People everywhere are looking for new ways to stay connected, as work from home and virtual calls become the new normal.

Hiking trails are nature’s way of fostering connections between land, water and people. And, recently, they have become an outlet for many to escape – even if for just an hour – from that new normal. Trails can be the gateway people need during these unprecedented times, but as more and more people explore the trails, one can’t help but wonder whether trails are the answer or if they are becoming a part of the problem.

Dramatic increases in trail use are being recorded across the United States. The Rails to Trails Conservancy conducted an analysis of 31 trail counters for the week of March 16–22 and observed a nationwide trail usage increase of nearly 200% from that same week in 2019.

Locally, my staff and I have observed similar increases in trail use at our 12 nature preserves and 24 miles of trails in greater Philadelphia. On a sunny weekend in March, the trails were jam-packed. At one trailhead, a full parking lot caused cars to line up on the street. Crowded trails make it difficult to maintain physical distance, making trail use an unsafe activity.

In the last week, parks and trail managers in Chicago, Los Angeles, and many national parks closed trails due to overcrowding. These closures put additional pressure on nearby trails that remain open, increasing the risk of overcrowding. I fear there will be more closures in the weeks to come if we don’t make more of an effort to reduce crowding.

How do we prevent trail closures?

In the short term, we must prevent crowding, which is quite simple really. The trick is that all trail users have to do their part. For starters, try visiting the trail alone or in pairs and wear a face mask. Similarly, if you arrive at a trailhead to find that the parking lot is full, take that as a sign that the trails are also full and either head home or try a different trail. The most important thing we can do is to make sure we can consistently maintain six feet between ourselves and other trails users. If you can’t, then please leave the trail.

Another thing people can do is visit during less desirable times. Our infrared trail counters indicate that for these last two weeks of March, average daily visitation on weekends was more than double that on weekdays, and peak visitation hours during the week are between 1 and 4 p.m. Avoid visiting the trails during these peak days and times.

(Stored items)

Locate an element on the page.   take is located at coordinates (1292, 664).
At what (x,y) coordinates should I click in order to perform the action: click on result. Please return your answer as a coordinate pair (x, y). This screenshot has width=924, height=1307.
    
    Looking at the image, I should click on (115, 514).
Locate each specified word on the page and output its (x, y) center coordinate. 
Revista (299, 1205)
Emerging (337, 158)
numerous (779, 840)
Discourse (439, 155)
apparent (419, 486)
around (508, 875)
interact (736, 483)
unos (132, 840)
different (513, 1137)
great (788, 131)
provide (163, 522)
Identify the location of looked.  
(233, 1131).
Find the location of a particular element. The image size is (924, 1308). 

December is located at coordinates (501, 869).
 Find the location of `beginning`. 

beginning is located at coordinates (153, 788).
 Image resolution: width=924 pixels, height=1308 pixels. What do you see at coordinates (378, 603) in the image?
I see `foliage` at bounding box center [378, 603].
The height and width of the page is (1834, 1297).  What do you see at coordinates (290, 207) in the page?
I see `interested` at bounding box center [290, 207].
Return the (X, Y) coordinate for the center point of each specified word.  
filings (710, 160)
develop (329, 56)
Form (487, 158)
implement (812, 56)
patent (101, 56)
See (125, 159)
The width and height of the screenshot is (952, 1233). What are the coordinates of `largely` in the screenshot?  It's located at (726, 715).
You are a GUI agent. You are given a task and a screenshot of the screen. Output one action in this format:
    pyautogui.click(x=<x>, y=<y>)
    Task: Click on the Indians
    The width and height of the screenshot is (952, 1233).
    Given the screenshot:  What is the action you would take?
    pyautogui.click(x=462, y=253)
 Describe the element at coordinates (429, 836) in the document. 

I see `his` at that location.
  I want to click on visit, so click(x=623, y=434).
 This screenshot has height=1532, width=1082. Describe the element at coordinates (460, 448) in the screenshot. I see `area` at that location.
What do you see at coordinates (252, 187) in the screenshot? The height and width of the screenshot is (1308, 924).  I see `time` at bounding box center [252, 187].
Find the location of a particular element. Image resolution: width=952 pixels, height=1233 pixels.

APPLY WHAT YOU READ>
**1.** In the article on trail crowding, by how much did nationwide trail usage rise in the week of March 16–22 compared with the same week in 2019?
**2.** Copy the article on trail crowding word for word, everything from "How do we prevent" down to "leave the trail.".
**3.** Write what comes next in the article on trail crowding, picking up after its final sentence.
You can disregard the data.

EXERCISE ANSWERS>
**1.** Nearly 200%.

**2.**
How do we prevent trail closures?

In the short term, we must prevent crowding, which is quite simple really. The trick is that all trail users have to do their part. For starters, try visiting the trail alone or in pairs and wear a face mask. Similarly, if you arrive at a trailhead to find that the parking lot is full, take that as a sign that the trails are also full and either head home or try a different trail. The most important thing we can do is to make sure we can consistently maintain six feet between ourselves and other trails users. If you can’t, then please leave the trail.

**3.**
It’s a bummer to have to leave a trail due to crowding, especially because the trails are a lifeline for so many people right now. The ideal solution to this problem is more trails. That’s easier said than done, but with resident support, we can make it happen.

Camp Woods in Blue Bell, Pa.
Jamie Stewart
Camp Woods in Blue Bell, Pa.

First, if you love your trails, let people know. Get to know your elected officials and tell them that you support funding for more or improved trails. Attend municipal meetings to vocalize your support of the trail project. Municipal decision-making is greatly influenced by the voices in the room during these meetings.

Second, your financial support is not only helpful but necessary. Most trails are free for public use, but maintenance has a price tag. At Wissahickon Trails, our most basic trail maintenance costs about $1,000 per mile of trail per year. With 24 miles of trail under our care, we need to raise $24,000 annually to maintain what we have – under normal conditions. With the radical increase in trail use during COVID-19, I expect that basic maintenance is going to skyrocket.

By taking these simple actions today, we can ensure that trail use remains a safe activity with little threat of spreading the coronavirus. By supporting and partnering with your local trails organization, we can invest in a trail system that will better meet the needs of our communities today, tomorrow, and into the future.

See you on the trails – from a distance, of course.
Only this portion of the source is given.